第二天清晨,沒有刺耳的起床哨,只有直升機螺旋槳的轟鳴聲。
但長期的軍旅生活已經讓我們的生物鐘精確得像秒表一樣,天剛蒙蒙亮就自然醒了。
我們揉著惺忪的睡眼走到宿舍走廊,趴在圍牆上往下看。
訓練場上,黑蟒突擊隊的士兵們已經排成整齊的方陣,一個接一個登上直升機。他們就像來時那樣迅捷有序,仿佛一群紀律嚴明的黑鷹。

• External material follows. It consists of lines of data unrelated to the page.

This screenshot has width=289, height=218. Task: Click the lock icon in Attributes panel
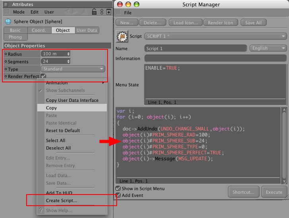click(94, 12)
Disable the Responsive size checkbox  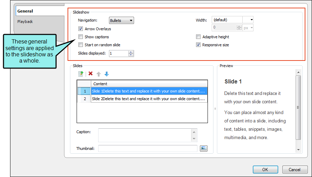(x=198, y=45)
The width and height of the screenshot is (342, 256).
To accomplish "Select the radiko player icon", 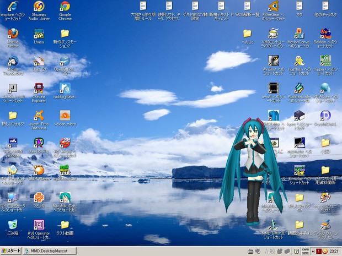I will pyautogui.click(x=65, y=88).
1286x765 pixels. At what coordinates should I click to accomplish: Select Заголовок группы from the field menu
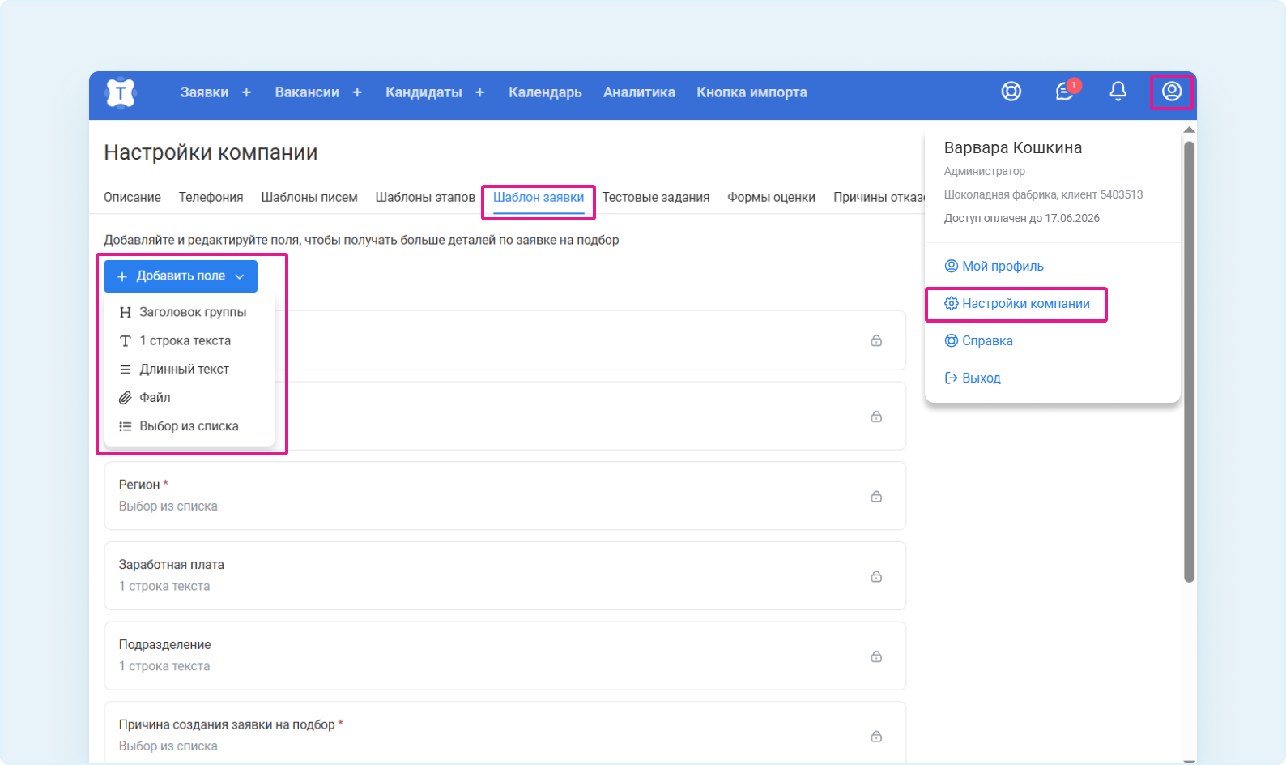click(x=192, y=312)
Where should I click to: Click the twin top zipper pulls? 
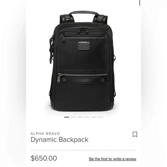click(x=83, y=30)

桑賈伊高大的身影在人群中格外醒目。他似乎感應到了我們的目光,突然回頭望向宿舍樓的方向。陽光照在他古銅色的臉龐上,他咧嘴一笑,朝我們用力揮了揮手。
我們也紛紛舉起手臂回應。
“再見!下次再較量!”張大勇扯著嗓子喊道,聲音淹沒在直升機巨大的轟鳴中。
看著最後一架直升機騰空而起,營地突然安靜下來,仿佛回到了從前平淡的日常。
不過今天不同——我們有整整一天的假期!在部隊里,這比什麼獎勵都讓人興奮。
“快快快,換衣服!”多吉迫不及待地沖回宿舍。
我們翻出壓在箱底的便裝,這些久違的常服摸起來竟有些陌生。
陸宴別扭地扯著昂貴的襯衫領口"怎麼感覺比作戰服還勒得慌?"
坐上炊事班的采購車,我們一路顛簸著來到附近的集市。
藏區的集市熱鬧非凡,五彩經幡在藍天下飄揚,空氣中混合著酥油茶、糌粑和烤肉的香氣。
穿著傳統服飾的藏族同胞來來往往,偶爾還能看到牧民牽著犛牛慢悠悠地走過。
“來來來,先嘗嘗這個!”多吉像只歡快的藏羚羊,帶著我們在攤位間穿梭。他拿起一塊金黃的酥油糌粑,“這是我們藏區待客必備,用青稞面和酥油”
張大勇的眼楮早就被各色美食勾走了魂。他站在烤肉攤前挪不動步,盯著滋滋冒油的羊肉串直咽口水。“這個這個看起來也太香了吧!”
陸宴雙手插兜,嘴角掛著淡淡的笑意“想吃就去買,我請客。”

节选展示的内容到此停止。